Government finance and fiscal policy
In 1995 the government made a move towards deregulation of the economy. More recently it has followed up with earlier promises of privatization and exchange-rate reform. The two-tier exchange rate system was abolished by the government in January 1999 and the price of petrol was reduced by 20%; in May 1999 a bill was passed to pave the way for the privatization of major utilities. The country is now undergoing substantial economic reform under the new civilian administration, but is at a crossroads in its economic policies, facing a choice between further liberalization and greater reliance on the private sector, or remaining dependent on the public sector. By 2001 Nigeria’s wide-ranging privatization scheme was behind schedule, it had failed to reach agreed policy targets set with the IMF, and the IMF had expressed concerns over the expansionary 2001 budget. Opposition due to the loss of sources of patronage is considered to be an important factor in the slow pace of privatization.
In January 2001, the government announced a new poverty reduction programme the Poverty Eradication Scheme to which US$231m was allocated. The existing Poverty Alleviation Programme introduced in 2000 had fallen far short of its aim to create a total of 200,000 new jobs.
Foreign Aid and Donors
Nigeria has a major debt problem – at the end-1997 it stood at $28.5bn, representing 76% of GNP and 157% of annual export earnings; at the end of March 2001 the IMF estimated debt to have reached US$32,3bn. As part of external debt management, there was a major clampdown on the issue of new foreign loans by government ministries. By December 2000, foreign reserves had reached US$9.26bn, representing seven months of import cover. By June 2008, Nigeria’s external reserves, which soared to $54 billion in November 2008, had declined to $43.46 billion. The decline arose from the current global economic meltdown, phenomenal drop in the price of crude oil and supply disruptions from the activities of militants in the Niger Delta region.
During the course of 2000 the Paris Club agreed to reschedule US$23.4bn of Nigeria’s debt, with effect from April 2001, on condition that the government keeps to its agreed IMF reform programme, resulting in the major breakthrough in debt cancellation in 2005.

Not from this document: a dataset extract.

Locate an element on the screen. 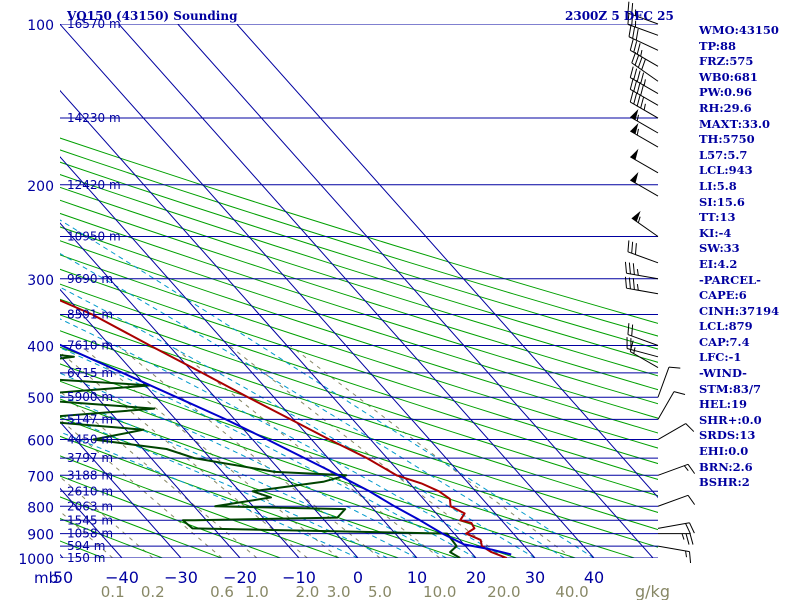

The Department of International Development (DfID) is responsible for the delivery of UK bilateral assistance to Nigeria. Nigeria is the ninth largest recipient of British bilateral aid, and has thus received relatively little assistance from Britain, compared to the average of sub-Saharan Africa. DfID programme in Nigeria was worth £35 million in 2003/2004, reaching £100 million in 2007/2008 and substantially to £120 million in 2009/2010. This is directed at three main themes: governance, including transparency and accountability; non-oil growth in trade and agriculture; service delivery, particularly for health and education services. Other major aid donors include the USA, the EU, Japan and China.